**Problem statement:** This exercise calls for every line of the data below with the string "under" in it.

**Record extracts:**
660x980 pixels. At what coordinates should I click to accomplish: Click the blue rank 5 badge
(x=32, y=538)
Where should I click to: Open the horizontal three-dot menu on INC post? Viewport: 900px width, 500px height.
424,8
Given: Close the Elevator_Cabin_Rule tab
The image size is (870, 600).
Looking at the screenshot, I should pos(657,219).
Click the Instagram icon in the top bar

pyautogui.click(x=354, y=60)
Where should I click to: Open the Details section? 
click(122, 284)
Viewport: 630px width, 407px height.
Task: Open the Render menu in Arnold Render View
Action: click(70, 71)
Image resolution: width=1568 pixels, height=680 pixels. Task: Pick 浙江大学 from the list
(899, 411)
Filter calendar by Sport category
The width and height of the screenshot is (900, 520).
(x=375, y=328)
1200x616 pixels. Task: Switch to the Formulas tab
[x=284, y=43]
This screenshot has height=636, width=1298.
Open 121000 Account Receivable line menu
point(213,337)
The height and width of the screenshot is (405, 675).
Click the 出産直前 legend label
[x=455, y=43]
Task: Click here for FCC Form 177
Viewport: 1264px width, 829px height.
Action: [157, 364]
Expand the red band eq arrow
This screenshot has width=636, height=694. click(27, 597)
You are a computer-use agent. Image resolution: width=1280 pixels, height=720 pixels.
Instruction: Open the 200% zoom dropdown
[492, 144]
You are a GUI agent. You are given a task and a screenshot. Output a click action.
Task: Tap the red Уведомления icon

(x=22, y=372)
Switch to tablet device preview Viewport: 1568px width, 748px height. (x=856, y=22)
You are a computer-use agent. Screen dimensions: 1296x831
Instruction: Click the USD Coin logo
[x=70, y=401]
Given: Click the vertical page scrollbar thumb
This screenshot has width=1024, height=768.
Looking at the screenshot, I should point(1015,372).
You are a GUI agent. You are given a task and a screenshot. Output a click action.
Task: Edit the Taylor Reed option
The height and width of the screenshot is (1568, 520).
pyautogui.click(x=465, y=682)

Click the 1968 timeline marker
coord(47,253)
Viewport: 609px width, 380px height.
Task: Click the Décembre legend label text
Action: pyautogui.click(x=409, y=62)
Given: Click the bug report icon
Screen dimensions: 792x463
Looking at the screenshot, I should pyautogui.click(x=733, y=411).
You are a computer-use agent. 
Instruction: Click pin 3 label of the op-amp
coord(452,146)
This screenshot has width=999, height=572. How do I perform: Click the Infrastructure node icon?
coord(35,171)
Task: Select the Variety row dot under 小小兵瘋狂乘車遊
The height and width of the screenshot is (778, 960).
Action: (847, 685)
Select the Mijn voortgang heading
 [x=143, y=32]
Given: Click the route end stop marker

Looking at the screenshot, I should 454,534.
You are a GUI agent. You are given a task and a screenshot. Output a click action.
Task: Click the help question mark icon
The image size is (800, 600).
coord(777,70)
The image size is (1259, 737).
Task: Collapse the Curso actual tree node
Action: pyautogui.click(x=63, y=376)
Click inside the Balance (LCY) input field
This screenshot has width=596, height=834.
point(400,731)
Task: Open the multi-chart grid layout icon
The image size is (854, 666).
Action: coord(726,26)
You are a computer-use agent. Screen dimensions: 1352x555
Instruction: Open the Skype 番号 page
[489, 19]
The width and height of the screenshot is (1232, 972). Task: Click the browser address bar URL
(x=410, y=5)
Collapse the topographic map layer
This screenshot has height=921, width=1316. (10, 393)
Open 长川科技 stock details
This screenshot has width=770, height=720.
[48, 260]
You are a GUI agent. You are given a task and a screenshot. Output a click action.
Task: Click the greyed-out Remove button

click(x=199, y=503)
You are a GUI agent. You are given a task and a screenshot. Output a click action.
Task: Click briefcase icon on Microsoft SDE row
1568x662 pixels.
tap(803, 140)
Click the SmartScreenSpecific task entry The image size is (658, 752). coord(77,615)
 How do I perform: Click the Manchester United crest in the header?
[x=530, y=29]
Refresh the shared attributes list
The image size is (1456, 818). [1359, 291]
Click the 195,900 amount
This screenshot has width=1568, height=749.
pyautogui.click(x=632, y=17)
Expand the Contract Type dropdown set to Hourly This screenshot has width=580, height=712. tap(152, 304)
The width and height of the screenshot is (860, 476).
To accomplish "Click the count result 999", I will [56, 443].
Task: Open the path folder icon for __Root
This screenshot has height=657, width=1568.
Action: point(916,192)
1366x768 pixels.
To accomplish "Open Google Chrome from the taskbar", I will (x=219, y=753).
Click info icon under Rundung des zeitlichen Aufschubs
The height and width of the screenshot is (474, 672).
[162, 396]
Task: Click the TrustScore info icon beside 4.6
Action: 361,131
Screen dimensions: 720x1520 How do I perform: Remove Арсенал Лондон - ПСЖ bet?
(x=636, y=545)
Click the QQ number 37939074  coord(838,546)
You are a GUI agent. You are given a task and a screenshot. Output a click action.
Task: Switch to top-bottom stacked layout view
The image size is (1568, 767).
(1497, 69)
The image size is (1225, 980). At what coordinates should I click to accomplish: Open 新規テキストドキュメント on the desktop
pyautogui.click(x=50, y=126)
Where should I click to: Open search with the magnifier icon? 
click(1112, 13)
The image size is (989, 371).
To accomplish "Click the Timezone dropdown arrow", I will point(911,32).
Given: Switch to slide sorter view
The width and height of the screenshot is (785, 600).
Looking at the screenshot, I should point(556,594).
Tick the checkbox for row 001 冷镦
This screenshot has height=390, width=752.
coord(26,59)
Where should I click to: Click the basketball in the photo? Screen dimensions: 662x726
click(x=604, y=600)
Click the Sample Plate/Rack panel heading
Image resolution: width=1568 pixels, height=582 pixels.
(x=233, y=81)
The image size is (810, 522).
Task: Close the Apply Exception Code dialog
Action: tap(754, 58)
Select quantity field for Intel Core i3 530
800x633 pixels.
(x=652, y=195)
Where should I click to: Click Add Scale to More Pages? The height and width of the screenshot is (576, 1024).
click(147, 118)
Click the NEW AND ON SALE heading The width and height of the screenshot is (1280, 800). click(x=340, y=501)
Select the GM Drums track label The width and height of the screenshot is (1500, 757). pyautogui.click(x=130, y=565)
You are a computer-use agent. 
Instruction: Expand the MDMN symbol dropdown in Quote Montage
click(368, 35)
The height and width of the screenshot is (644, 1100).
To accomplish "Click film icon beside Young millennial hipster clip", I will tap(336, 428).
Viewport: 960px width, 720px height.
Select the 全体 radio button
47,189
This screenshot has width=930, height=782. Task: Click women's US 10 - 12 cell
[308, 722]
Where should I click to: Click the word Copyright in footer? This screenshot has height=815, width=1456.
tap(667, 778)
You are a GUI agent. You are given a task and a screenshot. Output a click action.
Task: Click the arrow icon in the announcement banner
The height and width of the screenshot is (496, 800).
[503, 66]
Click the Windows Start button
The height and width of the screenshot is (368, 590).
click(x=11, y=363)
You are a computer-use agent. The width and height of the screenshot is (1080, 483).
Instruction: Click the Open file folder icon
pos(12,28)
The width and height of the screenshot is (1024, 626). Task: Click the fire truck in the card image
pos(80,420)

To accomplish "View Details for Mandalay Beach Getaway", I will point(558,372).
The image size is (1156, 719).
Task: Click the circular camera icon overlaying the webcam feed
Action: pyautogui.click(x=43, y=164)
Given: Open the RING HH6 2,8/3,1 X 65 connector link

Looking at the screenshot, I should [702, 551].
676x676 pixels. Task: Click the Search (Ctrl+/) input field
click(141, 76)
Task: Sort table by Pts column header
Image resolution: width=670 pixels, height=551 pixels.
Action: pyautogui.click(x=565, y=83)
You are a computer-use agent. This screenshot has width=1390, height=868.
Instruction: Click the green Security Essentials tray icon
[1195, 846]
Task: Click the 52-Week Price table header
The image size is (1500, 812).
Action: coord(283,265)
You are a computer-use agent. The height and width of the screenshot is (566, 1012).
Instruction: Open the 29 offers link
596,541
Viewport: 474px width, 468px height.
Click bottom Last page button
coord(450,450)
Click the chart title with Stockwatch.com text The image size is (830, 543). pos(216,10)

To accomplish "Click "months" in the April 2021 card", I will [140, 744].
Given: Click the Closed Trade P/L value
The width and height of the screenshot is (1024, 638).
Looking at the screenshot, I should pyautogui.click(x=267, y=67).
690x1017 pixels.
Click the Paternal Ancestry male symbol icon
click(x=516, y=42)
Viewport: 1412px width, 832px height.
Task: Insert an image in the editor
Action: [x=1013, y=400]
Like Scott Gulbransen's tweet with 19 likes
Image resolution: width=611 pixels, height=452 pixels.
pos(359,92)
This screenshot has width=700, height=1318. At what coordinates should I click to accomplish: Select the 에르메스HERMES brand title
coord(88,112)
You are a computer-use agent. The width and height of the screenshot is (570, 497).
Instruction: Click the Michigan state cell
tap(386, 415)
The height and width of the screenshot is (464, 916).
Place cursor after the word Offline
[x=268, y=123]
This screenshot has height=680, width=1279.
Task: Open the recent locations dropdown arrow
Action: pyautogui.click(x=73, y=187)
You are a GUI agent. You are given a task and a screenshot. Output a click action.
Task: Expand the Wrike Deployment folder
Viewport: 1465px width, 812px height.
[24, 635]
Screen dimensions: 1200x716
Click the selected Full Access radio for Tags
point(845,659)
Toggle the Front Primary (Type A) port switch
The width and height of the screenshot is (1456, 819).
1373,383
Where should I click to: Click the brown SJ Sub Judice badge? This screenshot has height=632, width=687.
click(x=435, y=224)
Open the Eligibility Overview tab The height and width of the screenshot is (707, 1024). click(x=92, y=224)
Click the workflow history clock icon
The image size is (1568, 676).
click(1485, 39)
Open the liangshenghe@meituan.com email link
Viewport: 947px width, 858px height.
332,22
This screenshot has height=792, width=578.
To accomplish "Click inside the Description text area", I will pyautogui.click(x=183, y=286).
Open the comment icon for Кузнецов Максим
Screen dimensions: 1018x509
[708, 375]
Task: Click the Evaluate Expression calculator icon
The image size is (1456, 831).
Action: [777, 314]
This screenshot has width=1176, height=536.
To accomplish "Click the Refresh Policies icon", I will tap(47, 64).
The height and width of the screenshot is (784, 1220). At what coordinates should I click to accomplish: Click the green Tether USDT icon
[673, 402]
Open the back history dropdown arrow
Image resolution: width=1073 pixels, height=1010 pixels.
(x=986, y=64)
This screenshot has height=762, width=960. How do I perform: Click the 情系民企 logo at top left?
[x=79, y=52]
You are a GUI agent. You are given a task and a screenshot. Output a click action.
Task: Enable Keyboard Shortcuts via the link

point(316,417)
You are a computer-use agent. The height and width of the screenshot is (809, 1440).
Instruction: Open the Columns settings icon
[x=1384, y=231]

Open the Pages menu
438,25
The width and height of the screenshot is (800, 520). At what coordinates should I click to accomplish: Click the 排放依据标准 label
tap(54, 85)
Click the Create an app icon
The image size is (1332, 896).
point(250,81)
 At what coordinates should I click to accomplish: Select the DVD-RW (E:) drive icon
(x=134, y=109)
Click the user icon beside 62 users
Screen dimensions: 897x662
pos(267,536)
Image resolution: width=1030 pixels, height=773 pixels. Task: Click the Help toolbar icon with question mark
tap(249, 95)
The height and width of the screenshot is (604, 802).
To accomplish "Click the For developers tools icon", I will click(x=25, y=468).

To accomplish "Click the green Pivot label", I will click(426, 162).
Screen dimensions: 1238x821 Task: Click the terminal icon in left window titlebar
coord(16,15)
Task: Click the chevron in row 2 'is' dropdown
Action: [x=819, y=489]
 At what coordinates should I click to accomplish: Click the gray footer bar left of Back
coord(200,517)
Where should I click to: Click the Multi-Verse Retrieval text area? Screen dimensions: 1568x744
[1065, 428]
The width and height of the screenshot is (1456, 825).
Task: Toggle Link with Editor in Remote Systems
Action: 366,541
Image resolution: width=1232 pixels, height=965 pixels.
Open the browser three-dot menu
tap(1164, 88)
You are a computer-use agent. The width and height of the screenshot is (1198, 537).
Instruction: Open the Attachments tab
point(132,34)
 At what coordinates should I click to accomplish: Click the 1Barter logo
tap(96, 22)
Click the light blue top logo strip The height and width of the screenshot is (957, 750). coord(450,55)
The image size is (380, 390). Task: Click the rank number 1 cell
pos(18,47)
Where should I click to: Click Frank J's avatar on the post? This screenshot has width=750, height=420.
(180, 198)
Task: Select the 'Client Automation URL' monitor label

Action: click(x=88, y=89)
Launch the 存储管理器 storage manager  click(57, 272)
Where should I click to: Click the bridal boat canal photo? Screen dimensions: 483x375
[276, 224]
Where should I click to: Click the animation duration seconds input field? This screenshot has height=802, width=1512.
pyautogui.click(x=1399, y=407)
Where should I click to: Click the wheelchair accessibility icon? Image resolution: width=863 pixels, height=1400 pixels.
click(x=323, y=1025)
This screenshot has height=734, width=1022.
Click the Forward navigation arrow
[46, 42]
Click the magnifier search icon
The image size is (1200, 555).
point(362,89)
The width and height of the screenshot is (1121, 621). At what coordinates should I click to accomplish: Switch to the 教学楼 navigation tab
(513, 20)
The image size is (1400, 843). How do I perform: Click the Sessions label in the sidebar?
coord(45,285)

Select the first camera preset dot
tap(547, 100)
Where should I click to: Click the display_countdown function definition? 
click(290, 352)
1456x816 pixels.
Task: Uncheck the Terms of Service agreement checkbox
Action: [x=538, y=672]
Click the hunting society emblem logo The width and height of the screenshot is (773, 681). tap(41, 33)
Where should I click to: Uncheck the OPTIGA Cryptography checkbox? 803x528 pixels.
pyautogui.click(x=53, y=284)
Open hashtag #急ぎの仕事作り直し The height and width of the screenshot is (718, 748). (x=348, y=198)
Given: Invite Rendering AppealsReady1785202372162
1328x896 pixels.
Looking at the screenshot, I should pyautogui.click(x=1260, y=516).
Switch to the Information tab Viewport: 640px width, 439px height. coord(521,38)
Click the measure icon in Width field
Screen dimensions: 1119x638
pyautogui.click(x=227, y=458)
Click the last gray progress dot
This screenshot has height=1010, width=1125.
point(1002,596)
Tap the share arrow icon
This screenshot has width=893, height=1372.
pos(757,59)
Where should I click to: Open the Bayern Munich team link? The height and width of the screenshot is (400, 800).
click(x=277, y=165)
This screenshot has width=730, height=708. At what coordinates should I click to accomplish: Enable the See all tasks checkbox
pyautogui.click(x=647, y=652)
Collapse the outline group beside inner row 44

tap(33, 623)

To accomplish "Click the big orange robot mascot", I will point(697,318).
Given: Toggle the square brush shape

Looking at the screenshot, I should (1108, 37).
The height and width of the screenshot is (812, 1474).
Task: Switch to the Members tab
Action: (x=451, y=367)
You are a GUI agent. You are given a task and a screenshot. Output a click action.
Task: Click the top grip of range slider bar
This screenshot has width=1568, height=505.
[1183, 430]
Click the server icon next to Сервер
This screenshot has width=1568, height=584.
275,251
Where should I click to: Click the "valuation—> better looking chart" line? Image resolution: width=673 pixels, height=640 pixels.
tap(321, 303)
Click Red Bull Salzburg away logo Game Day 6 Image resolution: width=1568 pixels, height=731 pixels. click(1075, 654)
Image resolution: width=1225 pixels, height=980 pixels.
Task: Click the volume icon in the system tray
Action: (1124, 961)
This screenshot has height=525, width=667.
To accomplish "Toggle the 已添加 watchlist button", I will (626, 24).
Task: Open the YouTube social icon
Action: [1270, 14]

**Answer section:**
Task: Select the Variety row dot under 小小兵瘋狂乘車遊
Click info icon under Rundung des zeitlichen Aufschubs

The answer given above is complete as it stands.